Our Theorem 5.19 is in the same spirit. The curvature value \(\kappa \) determines the boundary of \({\textbf{D}}_{4,1}^{\textrm{VR}}(M_\kappa )\), and instead of triangles, we use squares with a given \(t_d\) and minimal \(t_b\) to find \(\kappa \). Additionally, we can qualitatively detect the sign of the curvature by looking at the boundary of \({\textbf{D}}_{4,1}^{\textrm{VR}}(M_\kappa )\): it is concave up when \(\kappa >0\), a straight line when \(\kappa =0\), and concave down when \(\kappa <0\). See Fig. 28.

Fig. 28
figure 28

The boundary of \({\textbf{D}}_{4,1}^{\textrm{VR}}(M_\kappa )\) for multiple \(\kappa \) (see Theorem 5.19).
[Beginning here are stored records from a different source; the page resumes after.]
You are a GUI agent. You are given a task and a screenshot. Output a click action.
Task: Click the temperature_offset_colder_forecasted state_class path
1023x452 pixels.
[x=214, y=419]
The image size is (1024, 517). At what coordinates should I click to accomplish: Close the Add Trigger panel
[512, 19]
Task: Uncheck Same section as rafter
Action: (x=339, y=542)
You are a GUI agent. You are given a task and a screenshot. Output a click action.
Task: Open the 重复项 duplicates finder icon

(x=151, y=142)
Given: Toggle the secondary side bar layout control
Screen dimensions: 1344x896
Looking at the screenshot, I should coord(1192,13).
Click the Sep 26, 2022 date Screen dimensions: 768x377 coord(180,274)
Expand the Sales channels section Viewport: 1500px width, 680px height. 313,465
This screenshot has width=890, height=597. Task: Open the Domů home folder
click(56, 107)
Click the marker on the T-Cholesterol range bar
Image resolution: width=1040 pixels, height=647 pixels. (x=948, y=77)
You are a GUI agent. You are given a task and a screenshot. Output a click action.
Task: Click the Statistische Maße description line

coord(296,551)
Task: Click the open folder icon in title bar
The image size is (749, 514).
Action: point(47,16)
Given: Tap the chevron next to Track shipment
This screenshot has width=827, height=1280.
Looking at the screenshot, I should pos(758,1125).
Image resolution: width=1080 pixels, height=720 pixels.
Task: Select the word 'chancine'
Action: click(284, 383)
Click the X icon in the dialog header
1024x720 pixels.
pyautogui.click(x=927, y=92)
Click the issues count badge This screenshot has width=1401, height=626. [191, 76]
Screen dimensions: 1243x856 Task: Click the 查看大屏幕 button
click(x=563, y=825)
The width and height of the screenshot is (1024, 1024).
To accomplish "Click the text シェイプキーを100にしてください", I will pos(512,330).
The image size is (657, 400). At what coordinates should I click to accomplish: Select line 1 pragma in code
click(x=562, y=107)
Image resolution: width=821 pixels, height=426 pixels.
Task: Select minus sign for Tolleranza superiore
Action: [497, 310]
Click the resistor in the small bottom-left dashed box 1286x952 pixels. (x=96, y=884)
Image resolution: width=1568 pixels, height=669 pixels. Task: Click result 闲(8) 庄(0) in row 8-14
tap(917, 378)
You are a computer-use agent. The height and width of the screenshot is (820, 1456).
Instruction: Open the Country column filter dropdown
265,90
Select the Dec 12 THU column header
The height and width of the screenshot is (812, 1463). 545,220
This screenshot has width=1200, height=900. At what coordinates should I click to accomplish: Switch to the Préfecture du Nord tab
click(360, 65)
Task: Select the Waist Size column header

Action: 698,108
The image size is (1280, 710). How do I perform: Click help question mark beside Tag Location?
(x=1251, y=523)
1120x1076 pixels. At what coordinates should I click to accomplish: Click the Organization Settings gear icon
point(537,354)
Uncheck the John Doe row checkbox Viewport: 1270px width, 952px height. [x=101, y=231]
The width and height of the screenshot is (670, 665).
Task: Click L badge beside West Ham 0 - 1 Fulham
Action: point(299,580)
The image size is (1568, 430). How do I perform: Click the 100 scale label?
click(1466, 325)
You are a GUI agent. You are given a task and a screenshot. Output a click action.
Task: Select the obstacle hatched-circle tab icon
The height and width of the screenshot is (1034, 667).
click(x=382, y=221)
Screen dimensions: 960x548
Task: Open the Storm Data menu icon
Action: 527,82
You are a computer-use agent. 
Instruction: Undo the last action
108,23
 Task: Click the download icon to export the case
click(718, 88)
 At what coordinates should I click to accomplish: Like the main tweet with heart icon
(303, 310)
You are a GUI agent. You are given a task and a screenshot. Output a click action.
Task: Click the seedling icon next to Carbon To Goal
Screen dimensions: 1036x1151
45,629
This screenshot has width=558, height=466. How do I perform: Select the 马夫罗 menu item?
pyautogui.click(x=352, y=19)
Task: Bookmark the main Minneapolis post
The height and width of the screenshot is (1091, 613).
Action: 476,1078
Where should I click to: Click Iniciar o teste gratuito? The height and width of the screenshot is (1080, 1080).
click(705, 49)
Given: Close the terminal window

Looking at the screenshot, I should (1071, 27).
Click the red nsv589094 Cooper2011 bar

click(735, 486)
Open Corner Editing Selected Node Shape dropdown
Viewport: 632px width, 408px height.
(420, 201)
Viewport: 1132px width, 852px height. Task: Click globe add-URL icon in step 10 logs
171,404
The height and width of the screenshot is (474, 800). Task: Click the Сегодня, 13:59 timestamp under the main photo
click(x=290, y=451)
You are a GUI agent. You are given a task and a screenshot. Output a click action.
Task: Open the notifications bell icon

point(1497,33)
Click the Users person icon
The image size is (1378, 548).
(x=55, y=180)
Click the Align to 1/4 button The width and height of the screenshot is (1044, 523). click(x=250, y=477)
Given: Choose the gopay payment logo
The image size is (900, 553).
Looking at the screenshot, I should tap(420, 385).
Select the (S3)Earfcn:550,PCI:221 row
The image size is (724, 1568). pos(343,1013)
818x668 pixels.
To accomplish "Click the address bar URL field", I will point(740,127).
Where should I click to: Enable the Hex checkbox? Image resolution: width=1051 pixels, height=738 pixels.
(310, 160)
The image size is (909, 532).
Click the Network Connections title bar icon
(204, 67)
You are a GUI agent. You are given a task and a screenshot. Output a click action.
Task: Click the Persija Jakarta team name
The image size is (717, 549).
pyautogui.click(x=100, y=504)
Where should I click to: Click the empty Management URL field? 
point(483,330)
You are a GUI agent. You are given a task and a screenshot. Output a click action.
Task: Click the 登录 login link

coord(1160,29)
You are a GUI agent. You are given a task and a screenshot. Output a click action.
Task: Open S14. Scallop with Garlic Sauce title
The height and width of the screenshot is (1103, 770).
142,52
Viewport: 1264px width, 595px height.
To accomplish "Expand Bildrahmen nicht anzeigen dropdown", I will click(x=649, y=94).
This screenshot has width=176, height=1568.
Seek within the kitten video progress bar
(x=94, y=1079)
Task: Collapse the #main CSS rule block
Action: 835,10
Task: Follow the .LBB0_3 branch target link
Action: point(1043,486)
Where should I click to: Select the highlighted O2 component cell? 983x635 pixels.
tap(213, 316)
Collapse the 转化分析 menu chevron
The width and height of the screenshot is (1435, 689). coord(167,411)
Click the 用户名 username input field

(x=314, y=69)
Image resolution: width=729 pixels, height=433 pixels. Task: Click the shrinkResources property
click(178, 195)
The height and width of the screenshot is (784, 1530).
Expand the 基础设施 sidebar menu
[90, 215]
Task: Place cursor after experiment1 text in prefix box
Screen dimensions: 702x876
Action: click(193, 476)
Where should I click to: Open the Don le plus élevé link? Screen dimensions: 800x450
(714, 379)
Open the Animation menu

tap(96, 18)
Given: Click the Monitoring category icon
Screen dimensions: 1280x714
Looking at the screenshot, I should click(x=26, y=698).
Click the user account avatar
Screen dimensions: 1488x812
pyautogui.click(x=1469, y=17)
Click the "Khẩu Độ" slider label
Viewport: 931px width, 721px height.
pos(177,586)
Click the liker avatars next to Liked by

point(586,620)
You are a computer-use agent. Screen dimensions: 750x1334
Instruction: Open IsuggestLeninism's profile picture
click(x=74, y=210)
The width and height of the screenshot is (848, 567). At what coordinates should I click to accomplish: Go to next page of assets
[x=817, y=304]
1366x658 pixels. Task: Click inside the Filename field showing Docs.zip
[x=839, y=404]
Observe this set is bounded only when \(\kappa >0\), and that the left boundary of these persistence sets is concave up when \(\kappa >0\), a straight line when \(\kappa =0\), and concave down when \(\kappa >0\).

Fig. 29
figure 29

The diagrams \({\textbf{D}}_{4,1}^{\textrm{VR}}(D_\kappa )\) for disks \(D_\kappa \subset M_\kappa \) of radius \(R=\pi /\sqrt{|\kappa |}\) for various \(\kappa \ne 0\) (compare with Theorem 5.19). Also shown is \({\textbf{D}}_{4,1}^{\textrm{VR}}(D_0)\) for \(D_0 \subset M_0\), a disk of radius 1.

5.7 Persistence Sets of Spheres

After surfaces, the next case we study is higher dimensional Euclidean spheres. Observe that if \(n \le m\), an n-point subset of \({\mathbb {S}}^{m}_E\) is contained in a sphere with smaller dimension. Hence, the computation of the persistence sets of spheres can be reduced to a specific dimension that depends on n. After proving this result and giving an example, we comment on the first unknown case.

Proposition 5.21

For all \(m \ge n-1\) and all \(k \ge 0\),

$$\begin{aligned} {\textbf{D}}_{n,k}^{\textrm{VR}}({\mathbb {S}}^{m}_E) = {\textbf{D}}_{n,k}^{\textrm{VR}}({\mathbb {S}}^{n-1}_E) = \bigcup _{\lambda \in [0,1]} \lambda \cdot {\textbf{D}}_{n,k}^{\textrm{VR}}({\mathbb {S}}^{n-2}_E). \end{aligned}$$

Proof

\({\mathbb {S}}^{m}_E\) contains copies of \(\lambda \cdot {\mathbb {S}}^{n-2}_E\) for \(\lambda \in [0,1]\), so \(\bigcup _{\lambda \in [0,1]} \lambda \cdot {\textbf{D}}_{n,k}^{\textrm{VR}}({\mathbb {S}}^{n-2}_E) \subset {\textbf{D}}_{n,k}^{\textrm{VR}}({\mathbb {S}}^{m}_E)\). For the other direction, notice that a set \(X \subset {\mathbb {S}}^{m}_E \subset {\mathbb {R}}^{m+1}\) with n points generates an \((n-1)\)-hyperplane which intersects \({\mathbb {S}}^{m}_E\) on a \((n-2)\)-dimensional sphere of radius \(\lambda \le 1\). Thus, \(X \subset \lambda \cdot {\mathbb {S}}^{n-2}_E\), so \({\textbf{D}}_{n,k}^{\textrm{VR}}({\mathbb {S}}^{m}_E) \subset \bigcup _{\lambda \in [0,1]} \lambda \cdot {\textbf{D}}_{n,k}^{\textrm{VR}}({\mathbb {S}}^{n-2}_E)\). \(\square \)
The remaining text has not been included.